Kleine waterwegen kunnen pas een serieuze transportfunctie krijgen als niet langer containers de maat der dingen zijn, maar de pallets van tachtig bij honderdtwintig centimeter die overal in fabrieken worden gebruikt en die makkelijk in vrachtwagens passen. Het kostbare ompakken zou dan overbodig worden. Het pallet-idee is uitgebreid besproken in de Incodelta werkgroep Multimodaal Vervoer. Al snel dook een probleem op: er kunnen niet twee Europallets naast elkaar in een zeecontainer, dat scheelt precies twee centimeter. De ene helft van de werkgroep concludeerde daaruit dat het met palletvervoer dus niets wordt, de andere helft voorziet een verschuiving van containers naar pallets en daarmee naar een veel fijnmaziger waterwegennet.
Voorlopig ontbreken rechtstreekse waterwegen tussen Rotterdam en Venlo. Schepen met bestemming Venlo volgen daarom de corridor Rotterdam-Nijmegen. Zoals auto’s de A15 nemen, stomen binnenvaartschippers de Waal op en slaan bij Nijmegen rechtsaf; via het Maas Waalkanaal komen ze in de Maas en zakken af naar Venlo. Om containers te kunnen lossen wil Venlo nu een eigen bargeterminal bouwen aan de Maas, een kort luchtspoor brengt de containers dan naar de bestaande ECT-centrale waar ze op treinen naar het Ruhrgebied worden gezet. Coasters hoeven dan dus niet meer te lossen in Rotterdam, een fikse ontlasting van de Nederlandse sporen en wegen.

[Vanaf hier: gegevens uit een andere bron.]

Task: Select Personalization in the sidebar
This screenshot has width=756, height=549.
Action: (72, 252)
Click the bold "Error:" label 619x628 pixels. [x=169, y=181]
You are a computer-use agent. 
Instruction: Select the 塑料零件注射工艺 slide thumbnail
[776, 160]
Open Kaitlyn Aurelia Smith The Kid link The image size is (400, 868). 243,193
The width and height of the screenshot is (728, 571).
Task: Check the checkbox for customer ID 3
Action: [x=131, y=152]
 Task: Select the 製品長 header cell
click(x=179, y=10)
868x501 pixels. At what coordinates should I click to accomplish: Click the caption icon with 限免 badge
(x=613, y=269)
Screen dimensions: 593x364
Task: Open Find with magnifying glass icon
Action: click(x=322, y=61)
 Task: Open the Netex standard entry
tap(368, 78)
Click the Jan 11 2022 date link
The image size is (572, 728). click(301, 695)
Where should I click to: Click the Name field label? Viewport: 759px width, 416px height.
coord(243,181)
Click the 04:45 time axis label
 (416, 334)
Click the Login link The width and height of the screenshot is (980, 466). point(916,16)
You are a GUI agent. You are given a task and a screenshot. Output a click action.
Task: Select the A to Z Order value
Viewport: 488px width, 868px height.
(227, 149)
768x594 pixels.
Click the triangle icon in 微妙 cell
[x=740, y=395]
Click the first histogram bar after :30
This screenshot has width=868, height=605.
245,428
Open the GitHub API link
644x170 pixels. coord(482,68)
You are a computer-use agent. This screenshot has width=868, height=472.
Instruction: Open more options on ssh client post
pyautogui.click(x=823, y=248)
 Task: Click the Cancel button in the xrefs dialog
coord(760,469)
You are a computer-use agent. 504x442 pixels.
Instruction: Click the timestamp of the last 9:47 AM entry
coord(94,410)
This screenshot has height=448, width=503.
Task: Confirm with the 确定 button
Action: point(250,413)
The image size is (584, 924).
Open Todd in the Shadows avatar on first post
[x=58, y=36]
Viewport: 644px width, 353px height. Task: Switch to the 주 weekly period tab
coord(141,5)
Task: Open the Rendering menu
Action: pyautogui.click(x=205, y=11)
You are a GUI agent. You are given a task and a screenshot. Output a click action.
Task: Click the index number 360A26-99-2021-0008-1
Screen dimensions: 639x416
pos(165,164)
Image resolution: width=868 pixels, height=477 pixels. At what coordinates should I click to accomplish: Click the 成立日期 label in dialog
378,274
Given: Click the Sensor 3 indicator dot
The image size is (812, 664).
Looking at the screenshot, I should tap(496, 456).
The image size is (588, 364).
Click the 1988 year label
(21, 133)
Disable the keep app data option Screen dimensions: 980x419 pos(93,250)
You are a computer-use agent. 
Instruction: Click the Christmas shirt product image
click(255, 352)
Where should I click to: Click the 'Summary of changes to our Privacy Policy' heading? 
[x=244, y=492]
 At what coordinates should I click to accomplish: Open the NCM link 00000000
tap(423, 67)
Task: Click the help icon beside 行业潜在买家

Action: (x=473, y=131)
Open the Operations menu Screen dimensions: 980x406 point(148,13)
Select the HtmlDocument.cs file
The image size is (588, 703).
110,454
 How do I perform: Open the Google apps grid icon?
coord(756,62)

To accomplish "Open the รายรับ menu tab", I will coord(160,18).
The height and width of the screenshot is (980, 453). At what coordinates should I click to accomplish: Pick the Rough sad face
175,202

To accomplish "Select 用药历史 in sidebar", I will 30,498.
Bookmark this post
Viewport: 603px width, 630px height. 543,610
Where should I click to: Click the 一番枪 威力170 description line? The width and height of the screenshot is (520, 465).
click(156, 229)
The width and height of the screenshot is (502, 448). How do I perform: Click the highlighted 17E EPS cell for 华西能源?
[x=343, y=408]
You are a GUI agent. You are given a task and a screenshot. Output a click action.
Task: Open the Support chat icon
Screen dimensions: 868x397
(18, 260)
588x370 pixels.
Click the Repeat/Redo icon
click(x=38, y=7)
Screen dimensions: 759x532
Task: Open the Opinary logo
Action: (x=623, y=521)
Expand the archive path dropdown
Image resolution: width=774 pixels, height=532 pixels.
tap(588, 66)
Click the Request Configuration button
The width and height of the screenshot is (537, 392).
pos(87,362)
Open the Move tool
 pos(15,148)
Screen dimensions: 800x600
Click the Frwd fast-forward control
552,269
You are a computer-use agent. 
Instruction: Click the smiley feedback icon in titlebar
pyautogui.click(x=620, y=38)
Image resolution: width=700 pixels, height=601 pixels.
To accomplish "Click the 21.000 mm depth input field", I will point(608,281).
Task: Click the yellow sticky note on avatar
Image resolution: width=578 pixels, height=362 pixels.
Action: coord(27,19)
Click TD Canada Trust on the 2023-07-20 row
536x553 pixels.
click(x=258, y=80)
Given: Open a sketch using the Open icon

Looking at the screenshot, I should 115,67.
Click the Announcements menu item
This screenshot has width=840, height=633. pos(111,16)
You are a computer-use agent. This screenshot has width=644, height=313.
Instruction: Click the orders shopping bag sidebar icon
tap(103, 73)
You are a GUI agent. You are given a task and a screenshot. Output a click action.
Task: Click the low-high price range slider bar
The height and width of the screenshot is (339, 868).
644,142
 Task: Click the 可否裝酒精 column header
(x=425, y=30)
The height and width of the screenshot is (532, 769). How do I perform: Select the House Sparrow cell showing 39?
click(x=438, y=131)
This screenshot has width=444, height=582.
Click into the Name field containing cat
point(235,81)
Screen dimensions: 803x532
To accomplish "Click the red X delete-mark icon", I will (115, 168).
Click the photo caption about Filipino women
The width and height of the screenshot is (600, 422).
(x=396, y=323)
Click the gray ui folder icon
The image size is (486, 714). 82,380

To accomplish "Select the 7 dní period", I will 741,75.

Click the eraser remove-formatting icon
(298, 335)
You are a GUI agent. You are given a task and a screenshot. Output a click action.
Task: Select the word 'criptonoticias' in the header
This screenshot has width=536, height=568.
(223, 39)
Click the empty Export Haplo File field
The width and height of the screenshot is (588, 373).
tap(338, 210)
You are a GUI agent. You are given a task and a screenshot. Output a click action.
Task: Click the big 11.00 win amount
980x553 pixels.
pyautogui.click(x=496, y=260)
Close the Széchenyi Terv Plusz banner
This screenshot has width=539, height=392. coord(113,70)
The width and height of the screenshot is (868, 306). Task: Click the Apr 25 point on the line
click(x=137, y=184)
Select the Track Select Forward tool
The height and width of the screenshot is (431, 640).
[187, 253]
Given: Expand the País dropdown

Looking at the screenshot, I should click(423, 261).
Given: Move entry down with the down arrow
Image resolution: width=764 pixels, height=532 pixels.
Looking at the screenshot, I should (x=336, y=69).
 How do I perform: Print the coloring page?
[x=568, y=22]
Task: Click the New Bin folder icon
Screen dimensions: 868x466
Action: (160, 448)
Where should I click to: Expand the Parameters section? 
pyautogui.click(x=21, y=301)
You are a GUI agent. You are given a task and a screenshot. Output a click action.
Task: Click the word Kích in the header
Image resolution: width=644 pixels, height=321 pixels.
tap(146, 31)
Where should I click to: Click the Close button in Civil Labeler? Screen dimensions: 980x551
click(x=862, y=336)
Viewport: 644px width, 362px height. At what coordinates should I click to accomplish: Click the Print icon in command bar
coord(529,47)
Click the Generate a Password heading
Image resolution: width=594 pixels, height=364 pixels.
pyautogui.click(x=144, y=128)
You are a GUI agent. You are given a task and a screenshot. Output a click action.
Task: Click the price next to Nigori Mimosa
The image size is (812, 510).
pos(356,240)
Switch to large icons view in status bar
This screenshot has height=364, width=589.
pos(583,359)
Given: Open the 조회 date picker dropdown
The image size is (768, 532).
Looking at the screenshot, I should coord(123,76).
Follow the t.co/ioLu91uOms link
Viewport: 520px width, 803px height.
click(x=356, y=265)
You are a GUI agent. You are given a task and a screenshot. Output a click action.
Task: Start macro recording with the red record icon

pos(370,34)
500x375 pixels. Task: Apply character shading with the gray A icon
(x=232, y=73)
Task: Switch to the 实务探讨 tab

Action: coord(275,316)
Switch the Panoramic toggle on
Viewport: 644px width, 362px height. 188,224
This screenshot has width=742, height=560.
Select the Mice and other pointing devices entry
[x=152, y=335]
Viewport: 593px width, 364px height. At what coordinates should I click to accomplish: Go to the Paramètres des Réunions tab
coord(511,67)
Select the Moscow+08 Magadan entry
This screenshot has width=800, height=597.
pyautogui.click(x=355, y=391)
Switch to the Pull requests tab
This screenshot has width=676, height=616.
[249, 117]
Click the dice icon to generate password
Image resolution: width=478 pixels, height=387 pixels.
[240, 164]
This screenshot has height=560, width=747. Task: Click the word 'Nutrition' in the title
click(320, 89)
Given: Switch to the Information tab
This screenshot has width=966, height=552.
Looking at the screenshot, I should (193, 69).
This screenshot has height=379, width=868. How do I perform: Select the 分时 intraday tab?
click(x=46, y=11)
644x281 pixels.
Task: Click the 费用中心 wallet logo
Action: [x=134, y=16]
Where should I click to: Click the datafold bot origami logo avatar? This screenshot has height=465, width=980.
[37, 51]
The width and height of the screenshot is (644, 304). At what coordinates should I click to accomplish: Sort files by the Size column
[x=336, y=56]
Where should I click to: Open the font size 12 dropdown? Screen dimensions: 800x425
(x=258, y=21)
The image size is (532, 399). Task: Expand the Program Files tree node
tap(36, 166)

Waterwegen passen niet goed in het concept van de corridors. Ze vormen geen lijn, feitelijk is sprake van een ruit: Rotterdam-Nijmegen-Luik-Antwerpen-Rotterdam. Maar die scheepvaartruit is van een geheel ander niveau en maatvoering dan de Zuidoostcorridor. Misschien is het logischer om, net als het ministerie van Economische Zaken, te kijken naar de drie megacorridors: van de Randstad naar het Rijn-Ruhrgebied, van het Rijn-Ruhrgebied naar de stedendriehoek Antwerpen-Brussel-Gent en van de Vlaamse stedendriehoek weer terug naar de Randstad. Of nog een stap verder: beschouw Rotterdam, Antwerpen, Vlissingen en Moerdijk als één havensysteem en kijk vandaaruit naar de noodzakelijke achterlandverbindingen als IJzeren Rijn en Betuweroute. Dat zou ook tegemoet komen aan de Duitse eis dat niet alle goederen op één punt het land binnenkomen met alle logistieke problemen vandien. Het water zou het organiserend principe van de planologie worden.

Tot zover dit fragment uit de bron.